How clearer communication leads to better member outcomes
When pension communication is personalised properly, behaviour changes.
Data from personalised video benefit statements supports this. Among members who visited annual benefit statement webpages, 56% chose to play the video. When presented with both options, members consistently favoured video over downloading a PDF.
This matters because engagement alone is not the goal. Understanding is. Nearly three-quarters of members who accessed a personalised video said they would review their pension options after seeing how additional contributions could affect their outcome.
This is the outcome chain in action. Clear explanation builds understanding, understanding builds confidence and confidence leads to action.
Why format plays a role in pension communication
Video allows complex pension information to be paced, explained visually and reinforced through interactive recaps. Members can pause, revisit sections and absorb information at their own speed. Interactivity allows individuals to engage more deeply where it matters to them, without overwhelming those who want a simpler overview.
Digital delivery also addresses practical challenges around security, cost and member accessibility. Read more about the case for secure digital pension communication.
Measuring success properly
The success of pension communication should not be judged by delivery alone. Open rates and downloads only show that the information was received.

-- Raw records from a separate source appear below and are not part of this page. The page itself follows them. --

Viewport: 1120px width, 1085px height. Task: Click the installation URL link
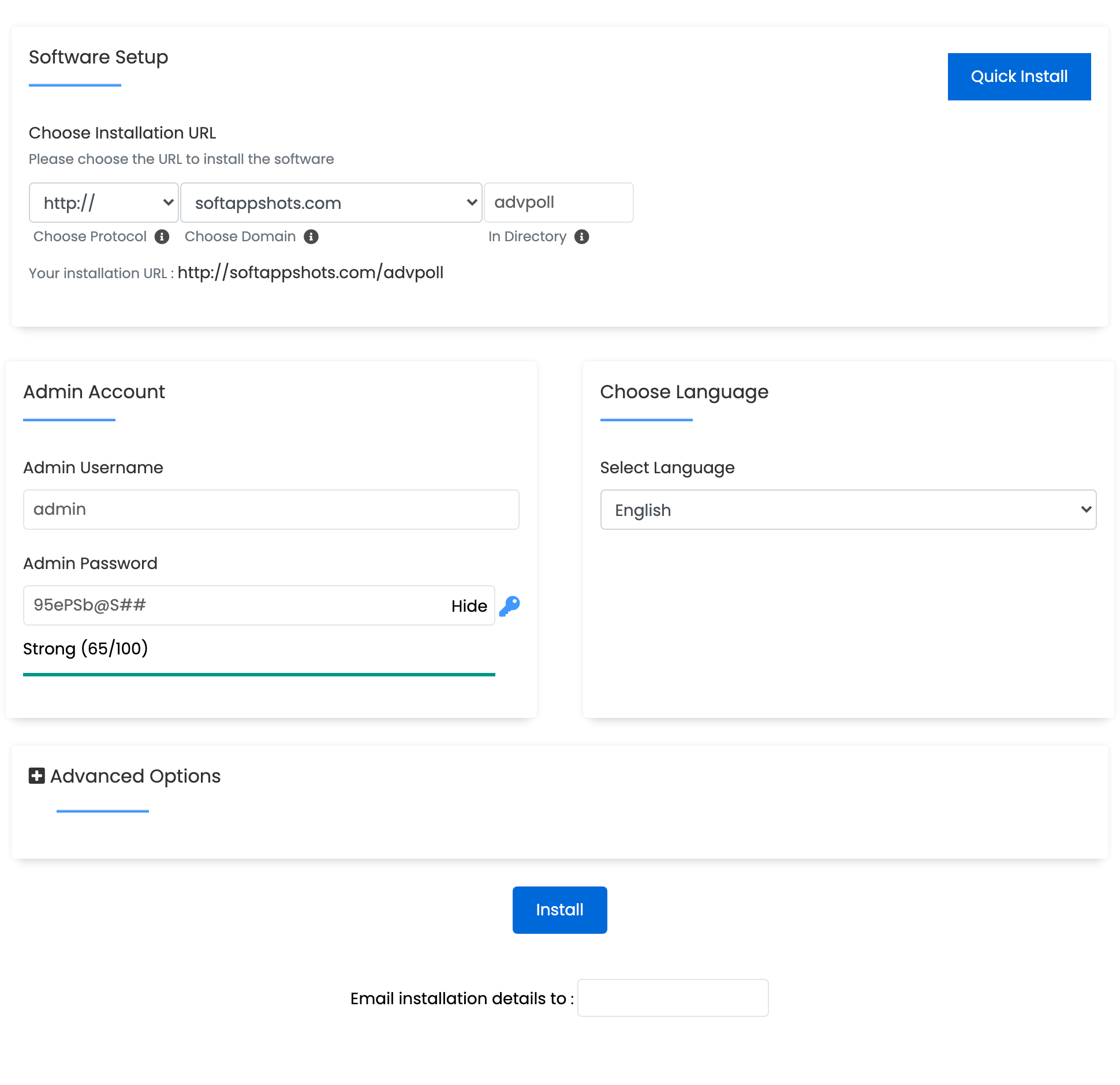(311, 272)
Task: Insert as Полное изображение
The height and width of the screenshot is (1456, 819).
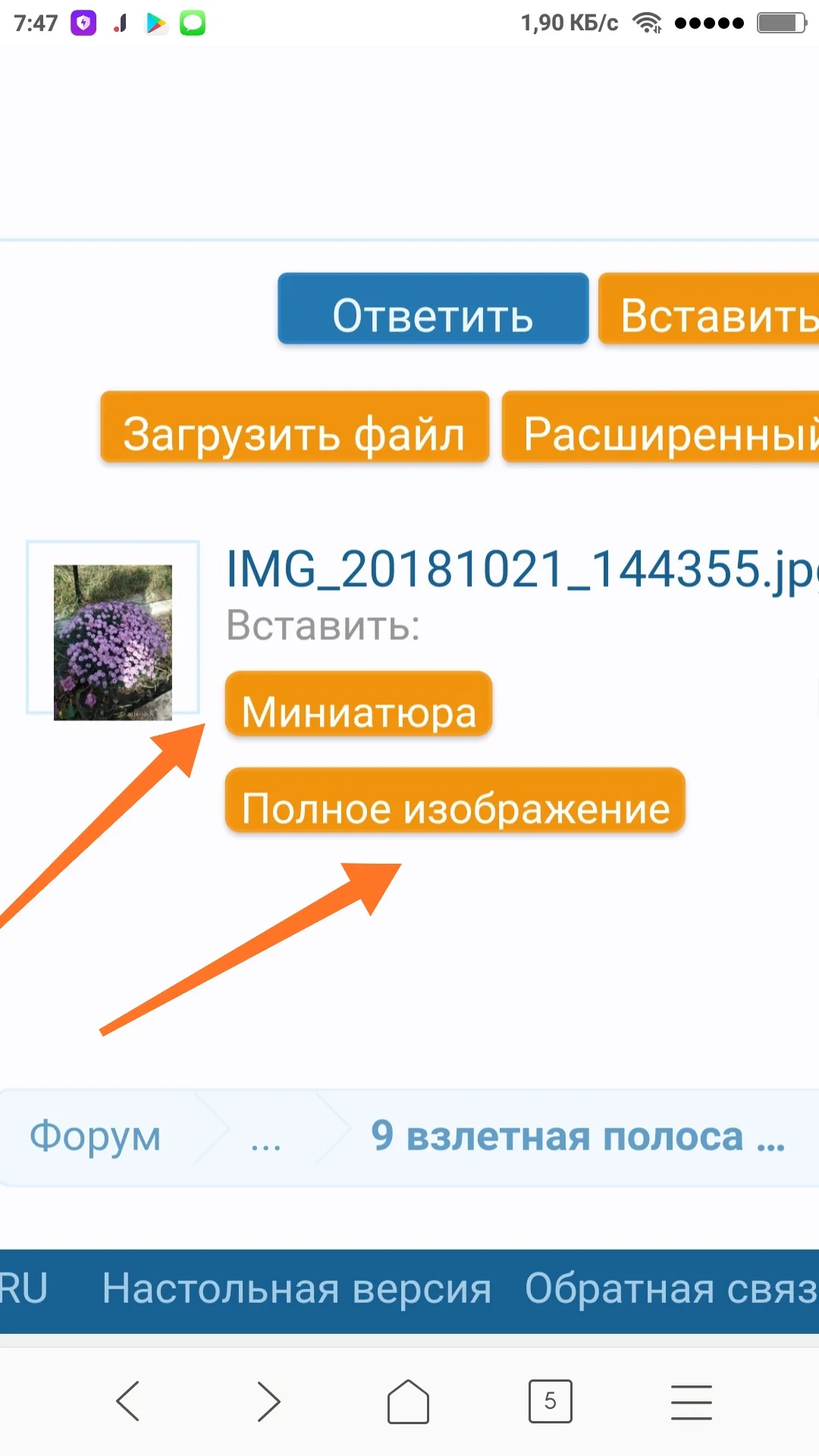Action: [x=455, y=801]
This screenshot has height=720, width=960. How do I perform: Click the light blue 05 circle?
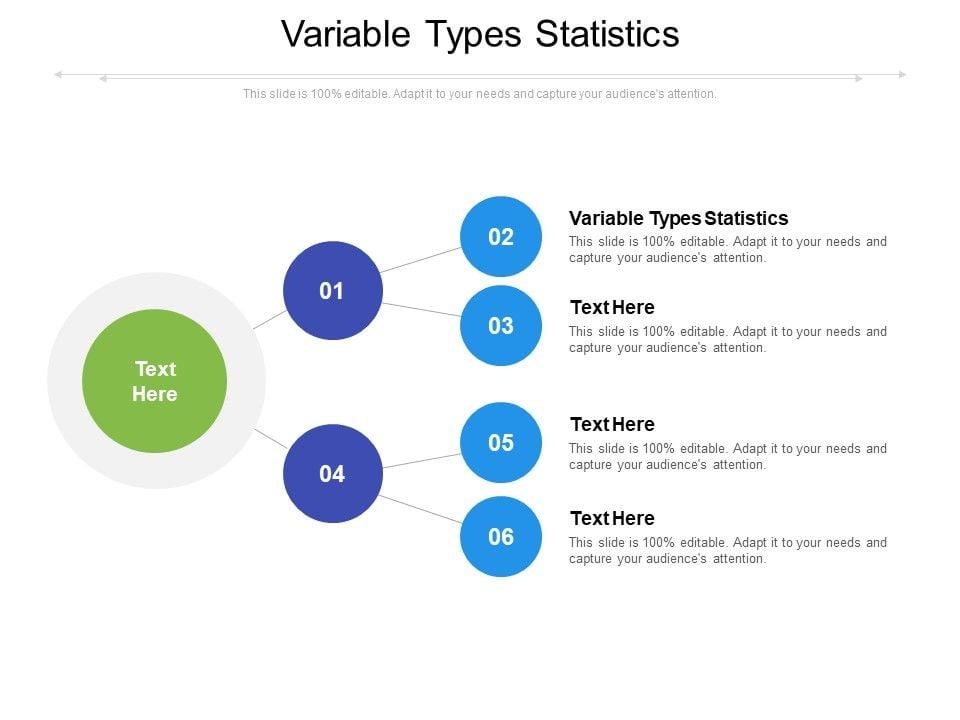(501, 443)
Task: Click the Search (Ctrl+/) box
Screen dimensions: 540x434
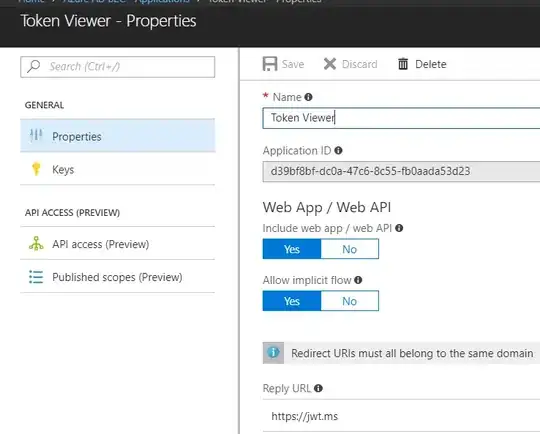Action: (117, 67)
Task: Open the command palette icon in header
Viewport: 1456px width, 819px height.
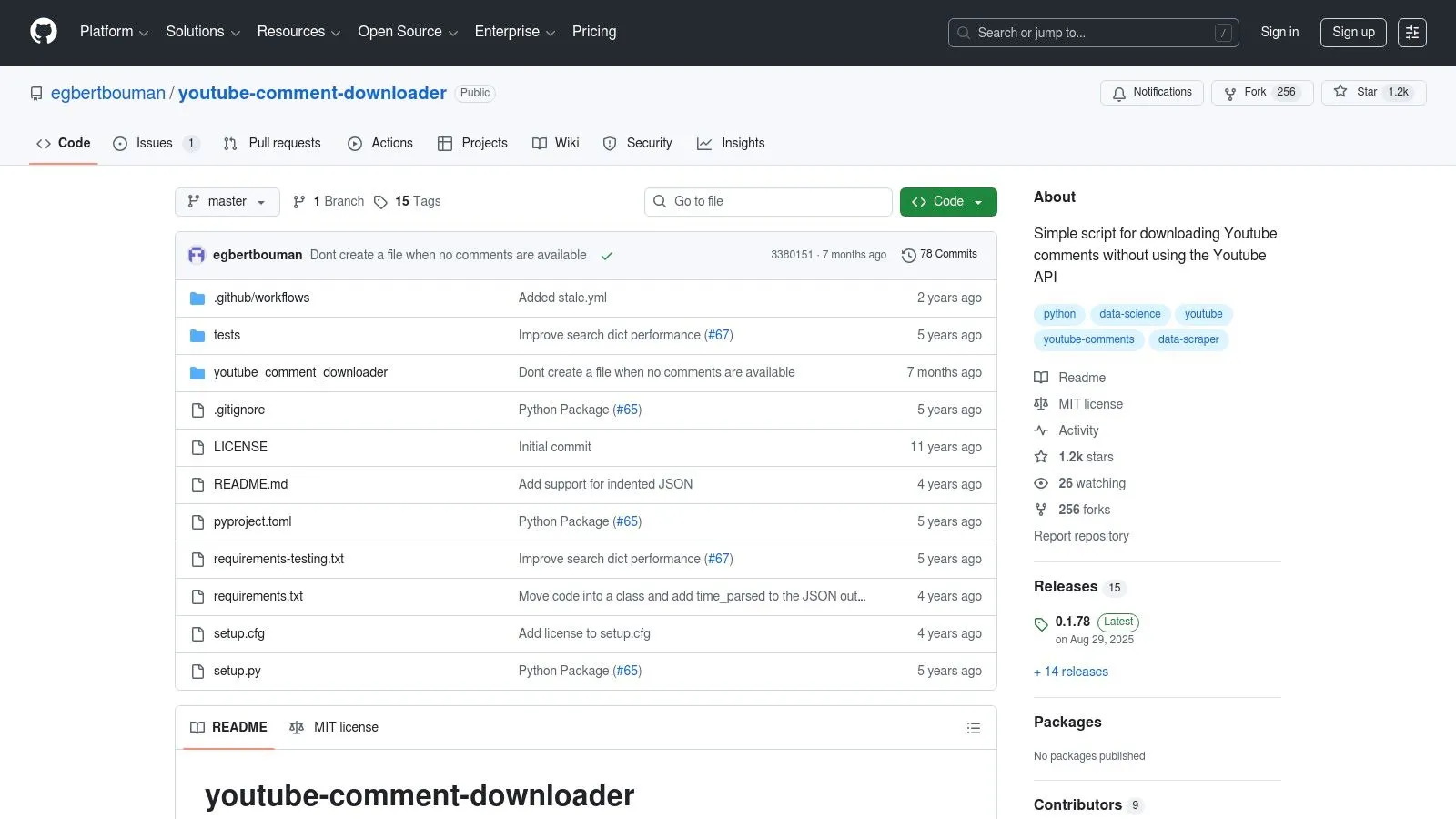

Better measures sit further downstream. Fewer confused calls. More informed decisions. Higher confidence in member choices. Reduced servicing demand.
Personalisation earns its value when it improves understanding and supports better decisions, not when it simply changes the look or format of communications.
Where this leaves schemes
When communication is clear, relevant and grounded in individual circumstances, outcomes improve. Members engage with confidence. Decisions are better informed. Pressure on support teams reduces.
The question for schemes isn't whether better communication matters, it's how to deliver it at scale without rebuilding your entire engagement strategy. Personalised video sits naturally within existing communications workflows, supporting annual statements, scheme changes, and key decision points where clarity matters most.
If your scheme is looking at how to improve member understanding while meeting rising regulatory expectations, it's worth exploring what works elsewhere. The evidence is already there.